• Task item: With pictures excluded, repeat exactly the lines from the one containing "Viewport: 427px width, 216px" through the last line of the material below.

[Source data — start]

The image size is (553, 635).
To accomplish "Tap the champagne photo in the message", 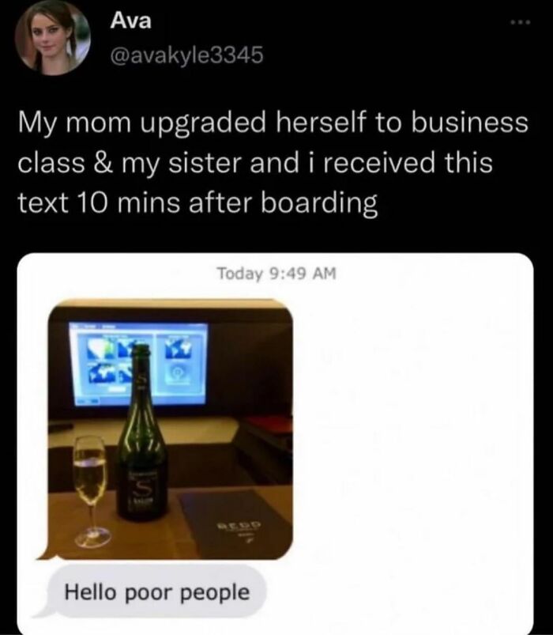I will coord(171,429).
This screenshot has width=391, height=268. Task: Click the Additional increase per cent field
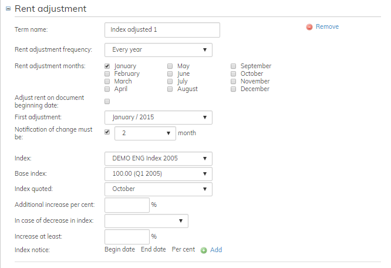click(x=127, y=205)
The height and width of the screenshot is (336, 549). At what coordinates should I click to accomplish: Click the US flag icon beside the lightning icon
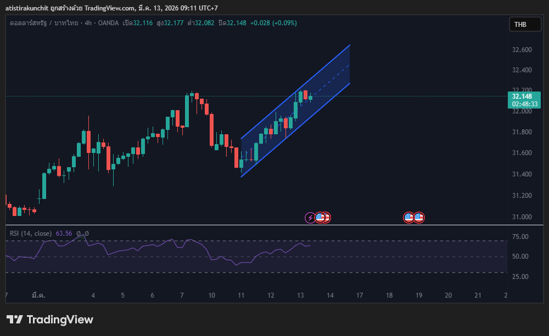point(320,218)
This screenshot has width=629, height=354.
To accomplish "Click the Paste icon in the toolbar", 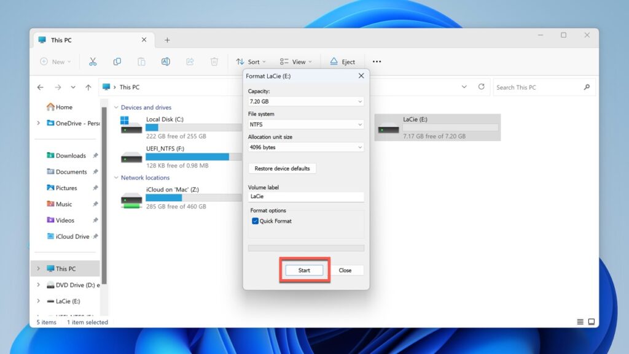I will [x=141, y=61].
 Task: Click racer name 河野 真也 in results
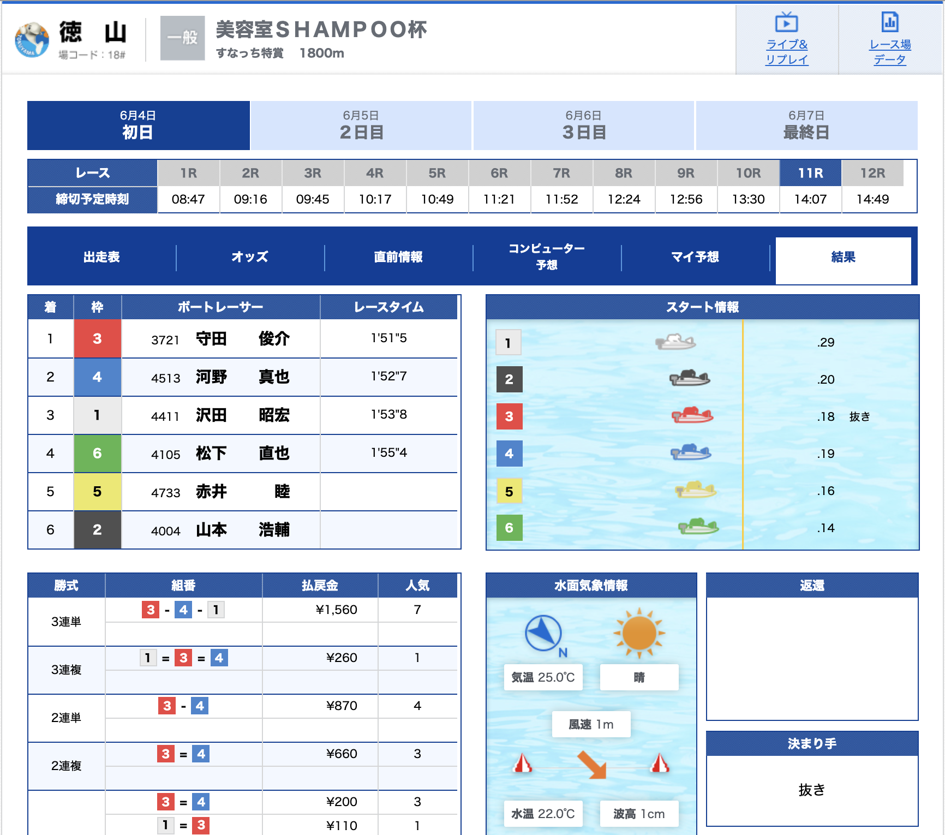[x=242, y=377]
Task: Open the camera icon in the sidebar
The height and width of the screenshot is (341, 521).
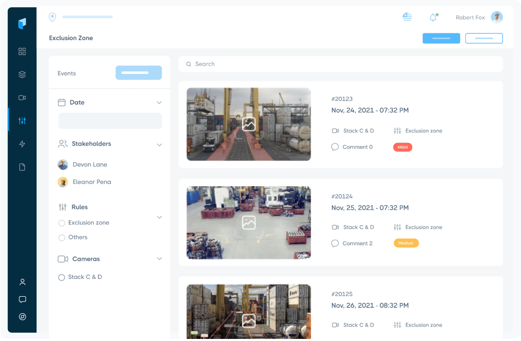Action: point(22,98)
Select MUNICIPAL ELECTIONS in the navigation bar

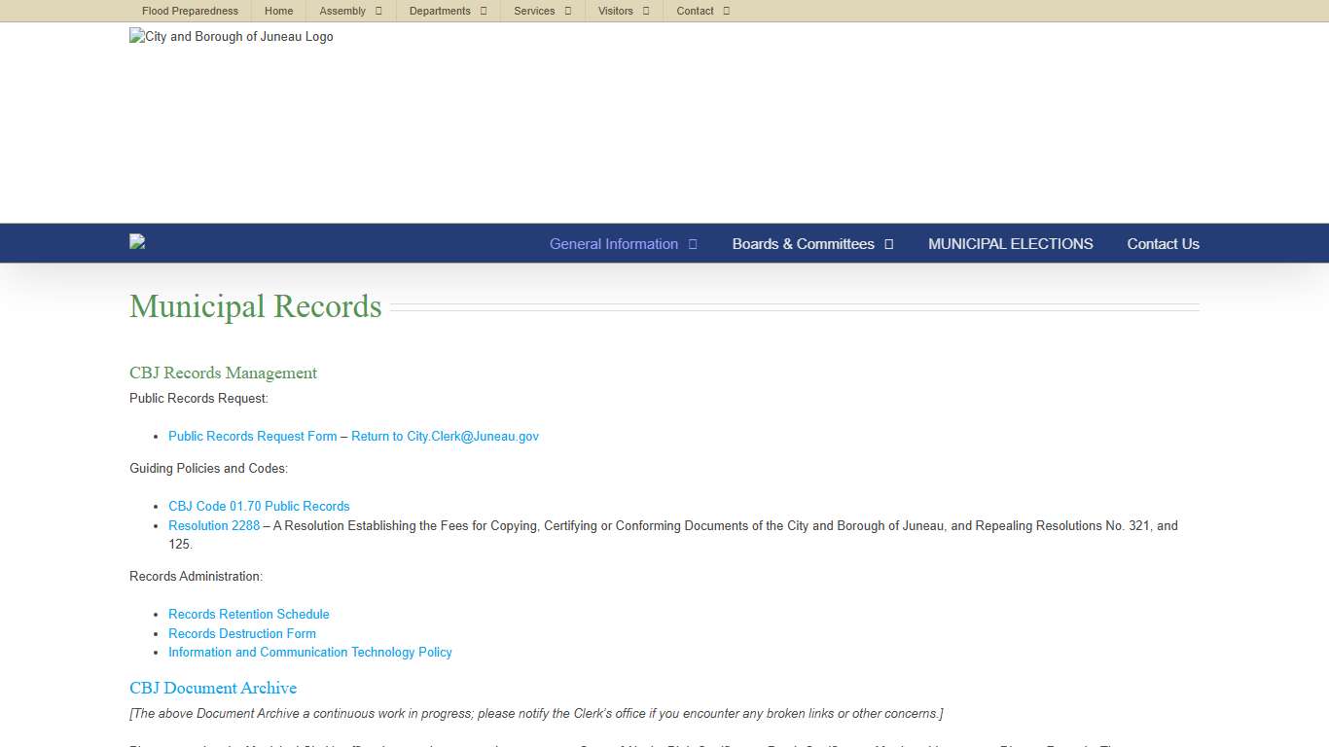[x=1010, y=244]
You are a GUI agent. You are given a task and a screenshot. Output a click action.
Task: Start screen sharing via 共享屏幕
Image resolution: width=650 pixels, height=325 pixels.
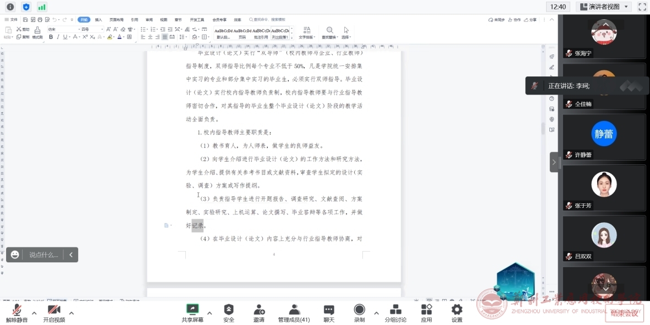(x=192, y=313)
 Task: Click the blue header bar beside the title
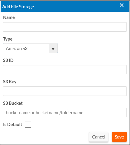tap(77, 7)
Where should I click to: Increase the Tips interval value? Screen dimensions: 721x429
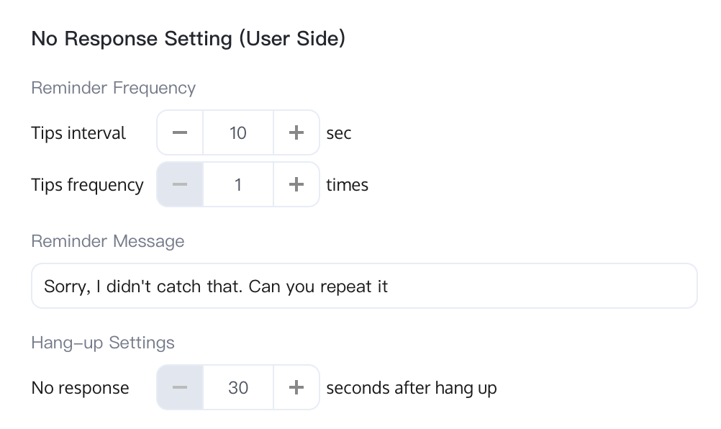coord(296,132)
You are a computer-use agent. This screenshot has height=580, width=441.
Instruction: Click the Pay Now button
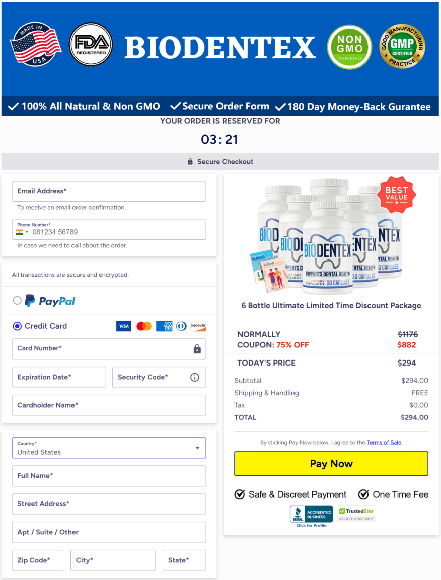pyautogui.click(x=331, y=464)
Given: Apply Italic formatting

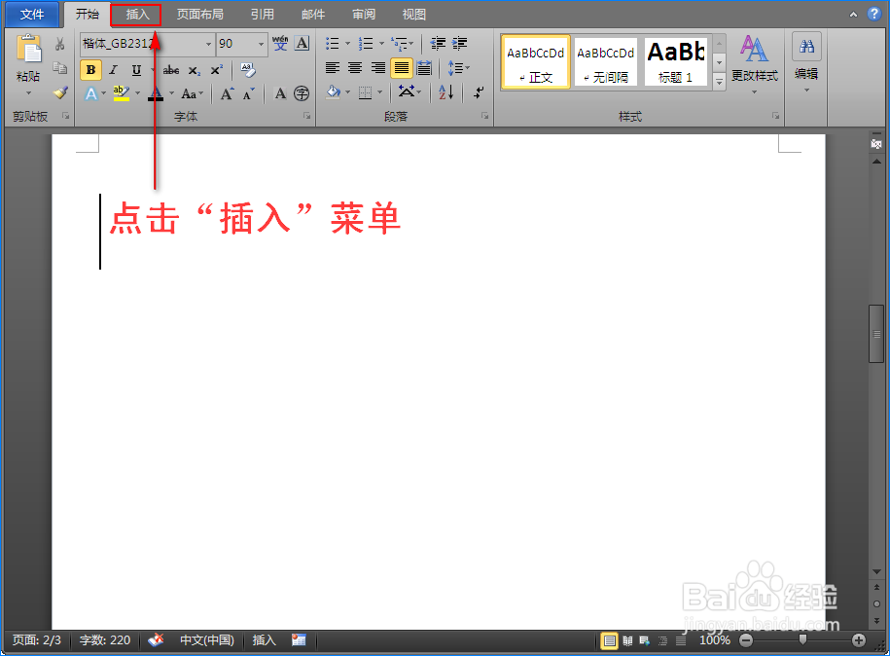Looking at the screenshot, I should click(x=113, y=70).
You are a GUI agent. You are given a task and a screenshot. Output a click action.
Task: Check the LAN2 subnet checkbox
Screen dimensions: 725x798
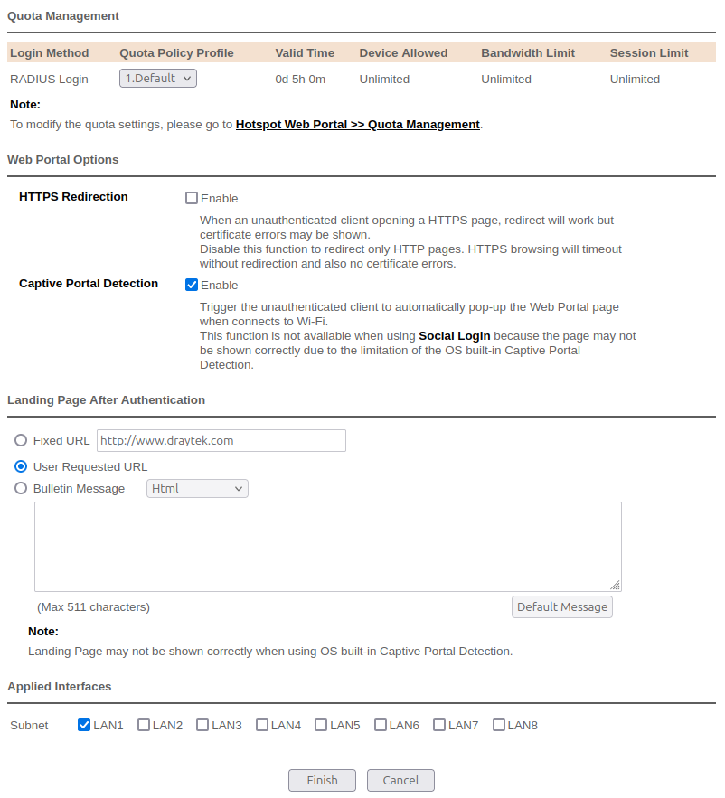click(144, 725)
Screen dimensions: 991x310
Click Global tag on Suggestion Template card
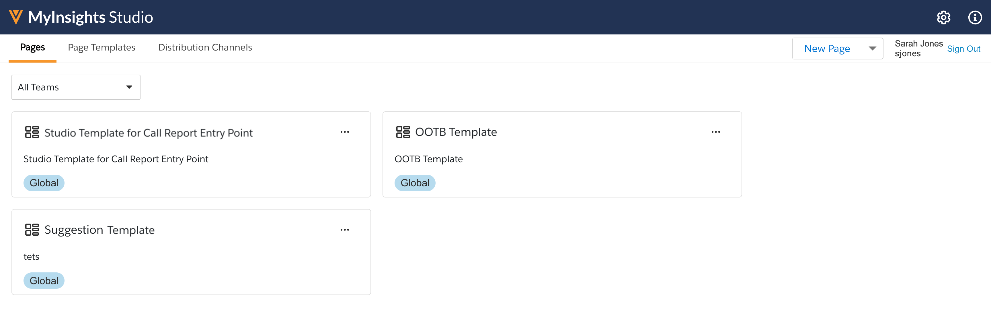(x=44, y=281)
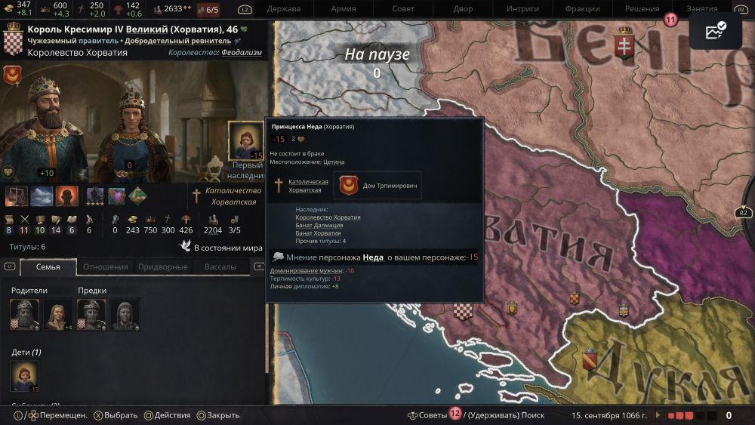Viewport: 755px width, 425px height.
Task: Switch to the Отношения tab
Action: [x=106, y=266]
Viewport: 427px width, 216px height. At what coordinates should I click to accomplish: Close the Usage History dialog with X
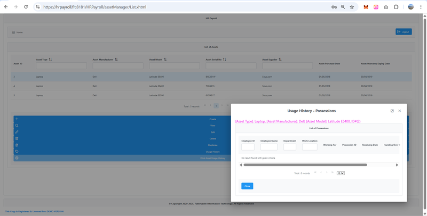pos(400,111)
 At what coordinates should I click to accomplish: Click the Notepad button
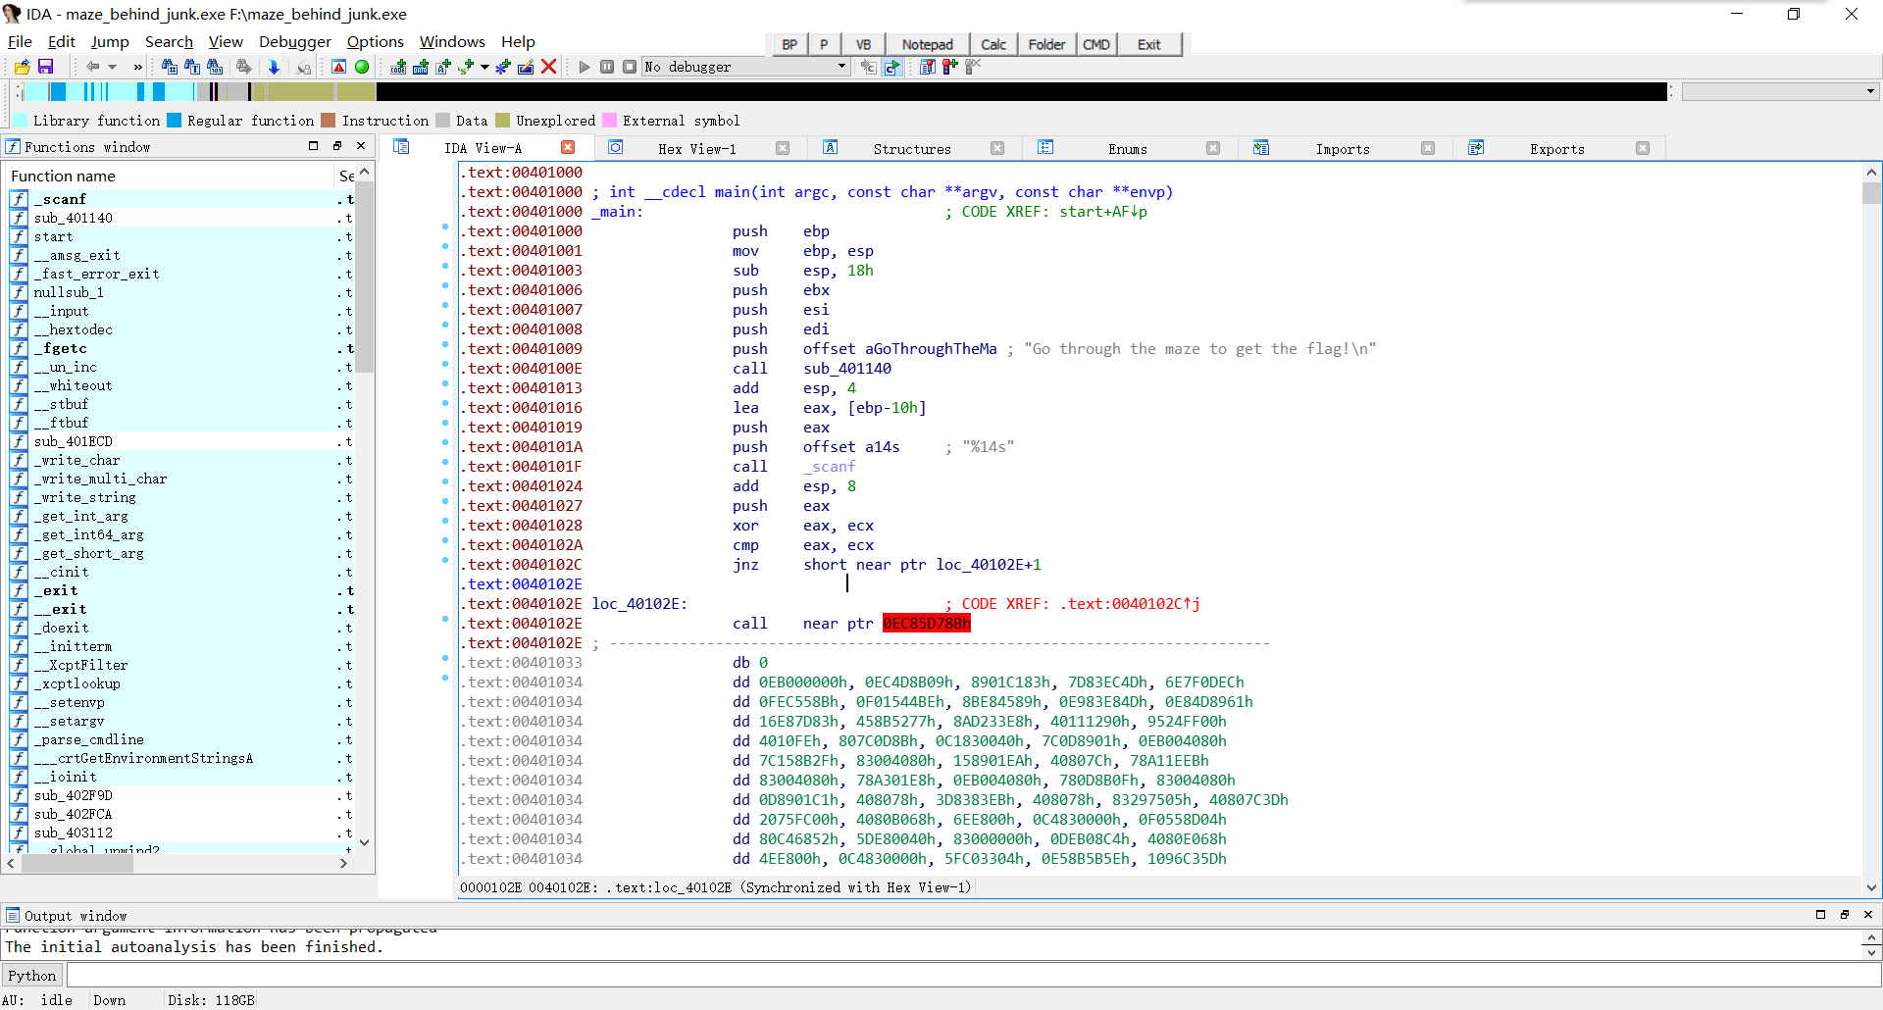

[Source data — finish]

• Solution:
Viewport: 427px width, 216px height. At what coordinates should I click to accomplish: Close the Usage History dialog with X
pos(400,111)
 At what coordinates should I click to accomplish: Click the Notepad button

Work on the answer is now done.